En 2006, la société de droit allemand Simba Toys, demande l’annulation de cette marque tridimensionnelle au motif que cette marque couvre une forme qui comporte une solution technique (i.e. la capacité de rotation) qui ne peut être protégée que par un brevet, et non par une marque.

L’OHMI rejette cette demande dannulation et Simba Toys introduit un recours devant le Tribunal de l’Union européenne.
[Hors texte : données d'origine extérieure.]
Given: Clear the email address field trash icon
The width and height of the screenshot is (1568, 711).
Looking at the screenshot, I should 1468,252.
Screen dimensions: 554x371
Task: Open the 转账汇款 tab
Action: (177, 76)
Raisonnement du Tribunal de l’Union européenne

Aux points 44 et 45 de son arrêt, le Tribunal examine d’abord les caractéristiques essentielles de la marque tridimensionnelle en cause:

“En l’espèce, ainsi qu’il est constaté au point 28 de la décision attaquée, la demande d’enregistrement de la marque contestée contient la représentation graphique, sous trois perspectives différentes, d’un cube dont chaque face présente une structure en grille formée par des bords de couleur noire divisant la face en neuf carrés de même dimension et disposés en tableau de trois sur trois. Quatre lignes noires épaisses, à savoir les lignes noires (voir point 21 ci-dessus), dont deux sont placées à l’horizontale et les deux autres à la verticale, quadrillent l’intérieur de chacune des faces dudit cube. Comme il est relevé à juste titre au point 21 de la décision attaquée, ces différents éléments donnent à la marque contestée l’apparence d’une « cage noire ».

Il ressort des points 16, 20, 28 et 30 de la décision attaquée que la chambre de recours identifie comme étant les caractéristiques essentielles de la marque contestée ce qu’elle qualifie de « structure cubique en grille », à savoir, d’une part, le cube en soi et, d’autre part, la structure en grille qui figure sur chacune des faces de ce cube”.
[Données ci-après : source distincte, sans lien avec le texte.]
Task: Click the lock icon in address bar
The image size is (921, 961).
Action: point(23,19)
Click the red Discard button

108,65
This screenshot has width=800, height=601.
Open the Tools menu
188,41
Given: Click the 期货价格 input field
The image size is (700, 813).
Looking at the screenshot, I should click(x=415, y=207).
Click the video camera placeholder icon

Pour le Tribunal, la marque tridimensionnelle en cause est caractérisée par une structure cubique en grille, c’est-à-dire le cube en soi et la structure en grille qui figure sur chacune des faces de ce cube (point 47).
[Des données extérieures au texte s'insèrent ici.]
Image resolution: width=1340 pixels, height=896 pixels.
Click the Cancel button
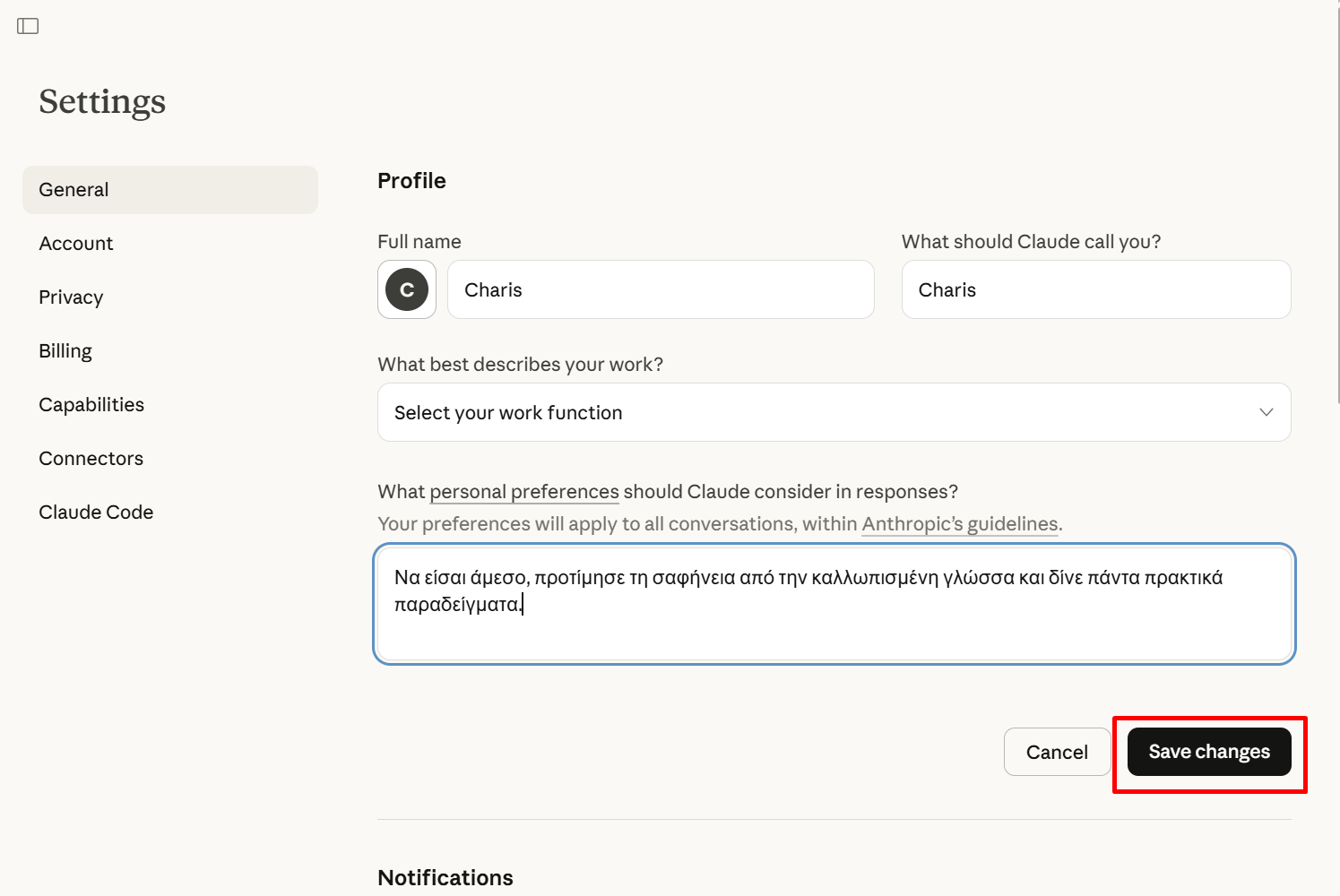point(1057,752)
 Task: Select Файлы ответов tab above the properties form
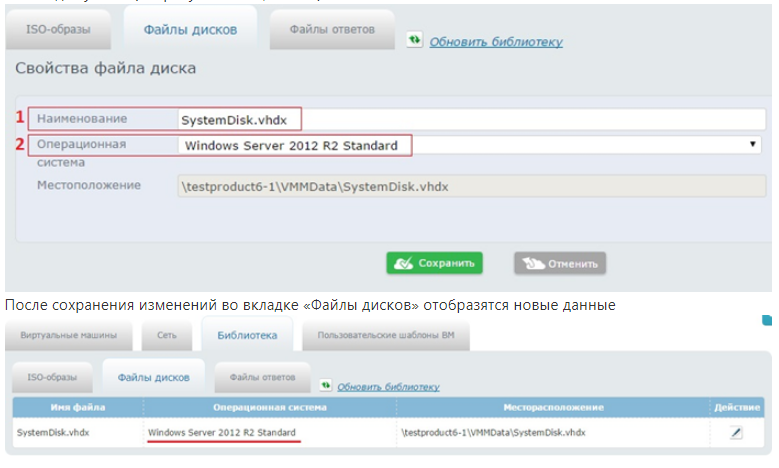point(332,29)
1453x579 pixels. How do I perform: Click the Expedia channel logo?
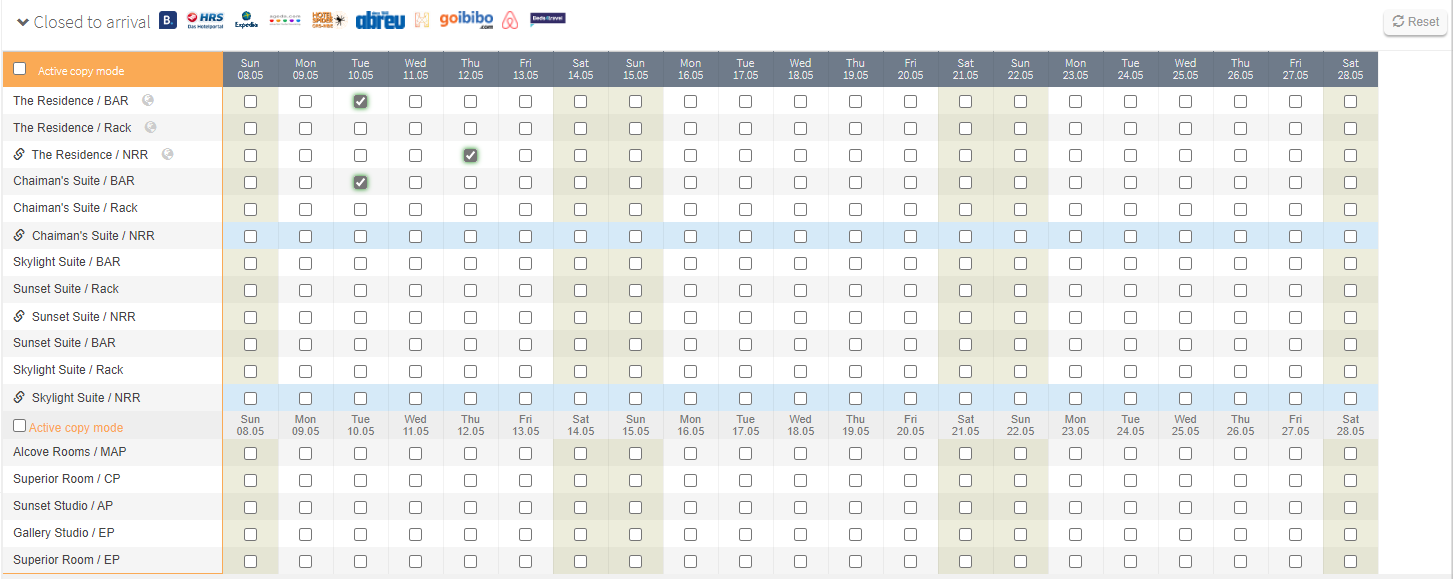(x=246, y=20)
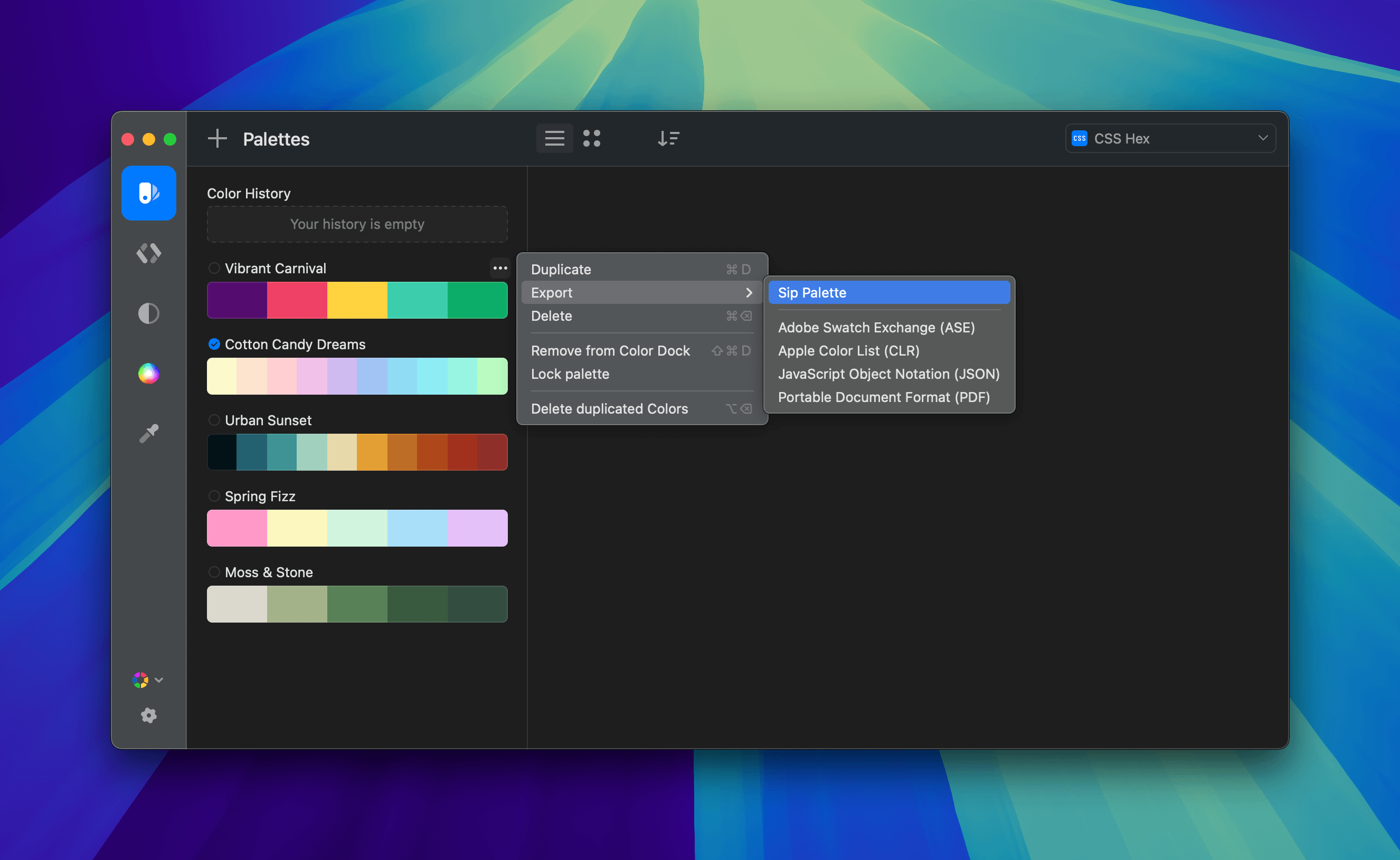This screenshot has height=860, width=1400.
Task: Select the Moss & Stone radio button
Action: pyautogui.click(x=214, y=572)
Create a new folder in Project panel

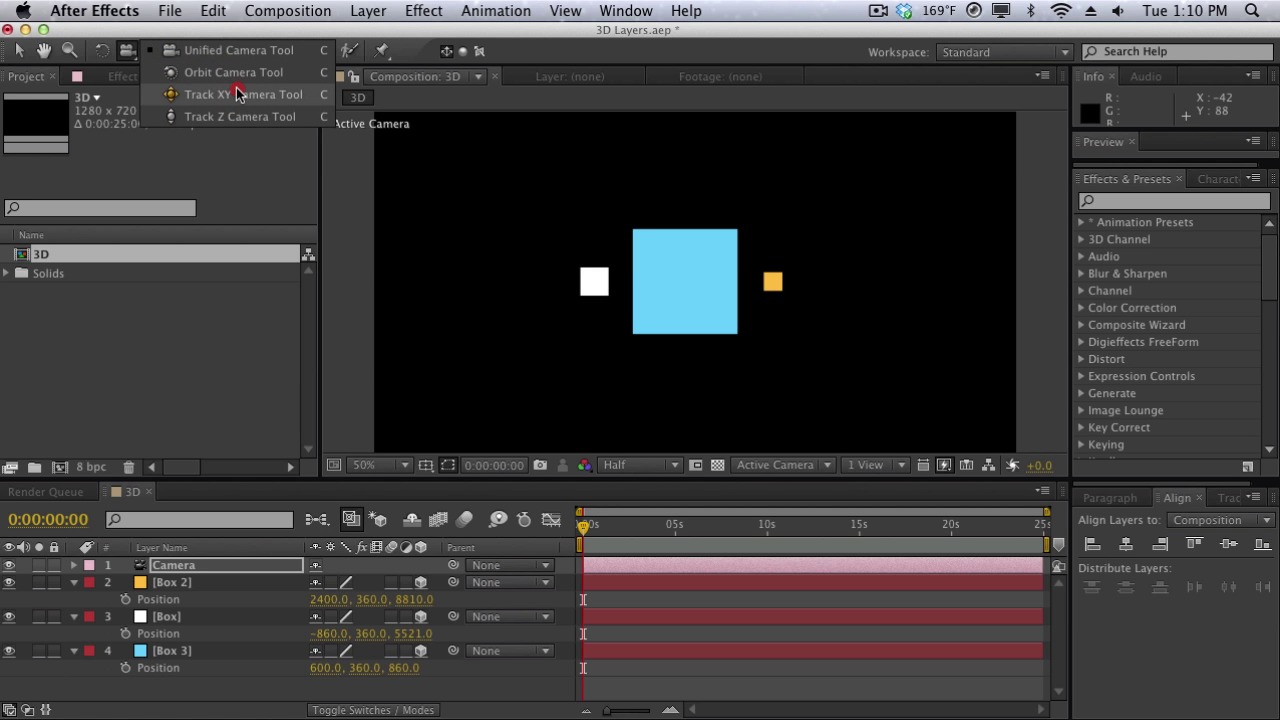tap(34, 467)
Les caractéristiques essentielles de la marque tridimensionnelle en cause ayant été identifiées, il convient ensuite selon le Tribunal d’examiner si ces caractéristiques essentielles répondent à une fonction technique.

Selon la société Simba Toys, les lignes noires présentes sur les faces du cube remplissent une fonction de “séparabilité” sans laquelle les éléments individuels du cube ne seraient pas mobiles (point 51).

Le Tribunal ne souscrit pas à cette allégation de Simba Toys.

Selon lui, les lignes noires ne sont nullement la conséquence d’une prétendue capacité de rotation d’éléments individuels du cube en cause (points 52-55):

  • d’une part, parce qu’il est tout à fait possible qu’un cube sans lignes de séparation visibles puisse faire l’objet de mouvements de rotation (absence de lien nécessaire entre, d’une part, la capacité de rotation  et la présence, sur les faces dudit cube, de lignes noires épaisses ou d’une autre structure en grille);
  • d’autre part, parce que la marque tridimensionnelle en cause a été enregistrée pour les « puzzles en trois dimensions » en général, sans aucune limintation à ceux qui auraient une capacité de rotation, lesquels n’en constituent qu’un type particulier parmi nombre d’autres.

Le Tribunal poursuit en relevant que les lignes noires ne remplissent aucune fonction technique (en particulier: elles ne séparent pas les éléments individuels du cube en cause afin que ceux-ci puissent être bougés). Au point 58 de son arrêt, le Tribunal indique que:

“En réalité, l’argumentation de la requérante, ainsi qu’il ressort des écritures de cette dernière, repose essentiellement sur la connaissance de la capacité de rotation des bandes verticales et horizontales du Rubik’s cube. Or, il est clair que cette capacité ne saurait résulter des lignes noires en tant que telles ni, plus globalement, de la structure en grille qui figure sur chacune des faces du cube en cause, mais tout au plus d’un mécanisme interne à celui-ci, invisible sur les représentations graphiques de la marque contestée, et qui, comme il est d’ailleurs constant entre les parties, ne saurait constituer une caractéristique essentielle de cette marque”.

C’est donc un élément interne au Rubik’s cube qui confère au Rubik’s cube sa capacité de rotation.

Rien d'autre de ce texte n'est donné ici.